• TASK DIRECTIONS:
The line containing "Task: Click the Show Lower Pane window icon" marks where to begin. Write out that line and every line after it exactly, through the last line below.

[Stored data entries]
++++++++++

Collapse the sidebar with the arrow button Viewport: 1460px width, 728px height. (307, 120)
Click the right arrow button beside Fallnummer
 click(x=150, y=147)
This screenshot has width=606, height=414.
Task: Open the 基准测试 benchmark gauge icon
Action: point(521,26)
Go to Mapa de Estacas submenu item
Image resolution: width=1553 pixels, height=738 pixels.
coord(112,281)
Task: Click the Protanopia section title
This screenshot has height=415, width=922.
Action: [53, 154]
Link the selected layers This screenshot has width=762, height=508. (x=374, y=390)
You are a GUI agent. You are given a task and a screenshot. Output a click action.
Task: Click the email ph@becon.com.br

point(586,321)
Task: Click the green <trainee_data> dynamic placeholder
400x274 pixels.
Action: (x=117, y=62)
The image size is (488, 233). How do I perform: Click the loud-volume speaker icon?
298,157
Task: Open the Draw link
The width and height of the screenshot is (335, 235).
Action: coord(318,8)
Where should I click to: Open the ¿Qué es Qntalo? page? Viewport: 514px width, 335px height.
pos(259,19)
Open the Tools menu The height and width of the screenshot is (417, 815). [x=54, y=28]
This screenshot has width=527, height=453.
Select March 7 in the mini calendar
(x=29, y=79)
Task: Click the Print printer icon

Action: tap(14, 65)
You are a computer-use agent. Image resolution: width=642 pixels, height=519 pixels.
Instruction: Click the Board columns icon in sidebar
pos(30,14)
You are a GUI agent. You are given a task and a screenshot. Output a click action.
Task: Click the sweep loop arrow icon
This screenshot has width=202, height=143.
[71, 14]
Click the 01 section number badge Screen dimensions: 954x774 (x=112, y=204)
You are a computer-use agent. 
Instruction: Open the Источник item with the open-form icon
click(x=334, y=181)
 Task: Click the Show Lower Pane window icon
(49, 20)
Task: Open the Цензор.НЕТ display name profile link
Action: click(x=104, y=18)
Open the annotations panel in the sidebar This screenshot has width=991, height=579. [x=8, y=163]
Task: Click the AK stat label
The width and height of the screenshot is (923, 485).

++++++++++

• EXPECTED OUTPUT:
 Task: Click the Show Lower Pane window icon
(49, 20)
Task: Open the Цензор.НЕТ display name profile link
Action: click(x=104, y=18)
Open the annotations panel in the sidebar This screenshot has width=991, height=579. [x=8, y=163]
Task: Click the AK stat label
The width and height of the screenshot is (923, 485).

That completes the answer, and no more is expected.